(Pixel coordinate grounding data)
* * *
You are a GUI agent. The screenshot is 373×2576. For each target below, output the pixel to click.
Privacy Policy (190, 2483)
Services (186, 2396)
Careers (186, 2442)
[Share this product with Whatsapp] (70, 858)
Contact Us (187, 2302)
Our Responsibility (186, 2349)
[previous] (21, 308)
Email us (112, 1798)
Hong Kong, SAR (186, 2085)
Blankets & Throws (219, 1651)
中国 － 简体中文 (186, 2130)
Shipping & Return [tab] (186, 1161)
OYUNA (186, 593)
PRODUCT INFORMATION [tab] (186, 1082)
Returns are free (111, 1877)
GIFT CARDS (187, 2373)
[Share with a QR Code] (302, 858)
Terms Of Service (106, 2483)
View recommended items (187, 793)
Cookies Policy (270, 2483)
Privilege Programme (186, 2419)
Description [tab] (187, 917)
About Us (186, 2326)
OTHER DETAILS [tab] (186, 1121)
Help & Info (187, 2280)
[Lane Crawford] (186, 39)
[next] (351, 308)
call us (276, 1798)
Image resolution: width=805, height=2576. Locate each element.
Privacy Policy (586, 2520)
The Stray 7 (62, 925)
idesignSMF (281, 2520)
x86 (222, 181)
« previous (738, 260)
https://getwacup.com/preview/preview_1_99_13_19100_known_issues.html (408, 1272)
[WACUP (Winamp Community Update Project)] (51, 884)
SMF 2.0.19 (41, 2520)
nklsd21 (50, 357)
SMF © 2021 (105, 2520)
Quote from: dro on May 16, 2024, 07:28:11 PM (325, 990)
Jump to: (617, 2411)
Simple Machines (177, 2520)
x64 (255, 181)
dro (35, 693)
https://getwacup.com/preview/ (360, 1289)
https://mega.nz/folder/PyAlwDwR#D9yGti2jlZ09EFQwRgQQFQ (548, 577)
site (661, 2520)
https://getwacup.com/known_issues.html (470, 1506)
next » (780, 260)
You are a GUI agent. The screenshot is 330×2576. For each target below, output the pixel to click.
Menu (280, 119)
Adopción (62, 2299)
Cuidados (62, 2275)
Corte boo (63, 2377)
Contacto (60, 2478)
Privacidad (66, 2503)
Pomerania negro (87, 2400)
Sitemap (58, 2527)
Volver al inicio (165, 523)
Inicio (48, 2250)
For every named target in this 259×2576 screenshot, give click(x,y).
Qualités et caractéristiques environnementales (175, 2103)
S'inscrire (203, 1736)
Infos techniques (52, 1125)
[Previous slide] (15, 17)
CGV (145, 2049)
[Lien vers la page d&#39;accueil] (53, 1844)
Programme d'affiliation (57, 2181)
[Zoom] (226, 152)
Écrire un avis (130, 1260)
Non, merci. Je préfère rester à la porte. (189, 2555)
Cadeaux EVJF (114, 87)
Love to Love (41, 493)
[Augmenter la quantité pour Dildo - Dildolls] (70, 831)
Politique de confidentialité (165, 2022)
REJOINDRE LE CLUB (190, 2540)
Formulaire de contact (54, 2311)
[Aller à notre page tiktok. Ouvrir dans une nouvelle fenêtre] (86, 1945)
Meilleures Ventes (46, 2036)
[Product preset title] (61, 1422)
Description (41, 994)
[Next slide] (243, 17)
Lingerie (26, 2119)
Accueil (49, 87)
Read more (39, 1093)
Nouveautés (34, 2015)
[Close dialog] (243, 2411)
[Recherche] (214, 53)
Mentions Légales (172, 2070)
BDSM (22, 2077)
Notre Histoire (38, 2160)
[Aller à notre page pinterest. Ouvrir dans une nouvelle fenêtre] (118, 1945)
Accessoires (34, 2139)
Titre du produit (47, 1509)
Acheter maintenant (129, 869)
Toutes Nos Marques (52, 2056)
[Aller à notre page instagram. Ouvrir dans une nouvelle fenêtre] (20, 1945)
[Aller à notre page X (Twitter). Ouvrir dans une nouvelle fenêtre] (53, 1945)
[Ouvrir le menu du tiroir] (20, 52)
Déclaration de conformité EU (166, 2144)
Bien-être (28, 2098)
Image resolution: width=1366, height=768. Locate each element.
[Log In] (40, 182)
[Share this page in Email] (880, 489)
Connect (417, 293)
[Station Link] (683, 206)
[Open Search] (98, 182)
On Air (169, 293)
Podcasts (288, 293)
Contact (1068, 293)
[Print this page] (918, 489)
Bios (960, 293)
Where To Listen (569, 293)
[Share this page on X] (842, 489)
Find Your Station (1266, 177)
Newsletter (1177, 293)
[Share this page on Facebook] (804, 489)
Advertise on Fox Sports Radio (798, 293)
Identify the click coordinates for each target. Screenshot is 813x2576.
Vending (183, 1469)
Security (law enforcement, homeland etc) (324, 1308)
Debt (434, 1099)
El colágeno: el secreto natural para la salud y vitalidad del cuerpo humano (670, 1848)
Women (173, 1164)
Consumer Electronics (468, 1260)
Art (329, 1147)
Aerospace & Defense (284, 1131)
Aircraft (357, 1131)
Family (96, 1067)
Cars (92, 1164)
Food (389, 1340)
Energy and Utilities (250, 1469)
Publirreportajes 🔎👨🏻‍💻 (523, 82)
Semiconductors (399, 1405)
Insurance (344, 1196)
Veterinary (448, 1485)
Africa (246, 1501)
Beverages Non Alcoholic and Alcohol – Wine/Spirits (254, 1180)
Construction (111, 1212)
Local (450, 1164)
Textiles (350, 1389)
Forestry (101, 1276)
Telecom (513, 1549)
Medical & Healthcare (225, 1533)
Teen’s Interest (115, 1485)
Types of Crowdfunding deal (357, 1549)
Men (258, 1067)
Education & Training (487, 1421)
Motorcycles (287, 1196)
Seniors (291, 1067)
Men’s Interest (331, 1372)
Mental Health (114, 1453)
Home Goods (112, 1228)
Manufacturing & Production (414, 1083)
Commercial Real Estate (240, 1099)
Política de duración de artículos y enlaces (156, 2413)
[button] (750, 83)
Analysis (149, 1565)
* * *
### Description of the task
Your task is to write out, exactly, the line that contains "Textiles (350, 1389)" and each line after it to the end of the data, with no other lines.

### Response for this exercise
Textiles (350, 1389)
Forestry (101, 1276)
Telecom (513, 1549)
Medical & Healthcare (225, 1533)
Teen’s Interest (115, 1485)
Types of Crowdfunding deal (357, 1549)
Men (258, 1067)
Education & Training (487, 1421)
Motorcycles (287, 1196)
Seniors (291, 1067)
Men’s Interest (331, 1372)
Mental Health (114, 1453)
Home Goods (112, 1228)
Manufacturing & Production (414, 1083)
Commercial Real Estate (240, 1099)
Política de duración de artículos y enlaces (156, 2413)
[button] (750, 83)
Analysis (149, 1565)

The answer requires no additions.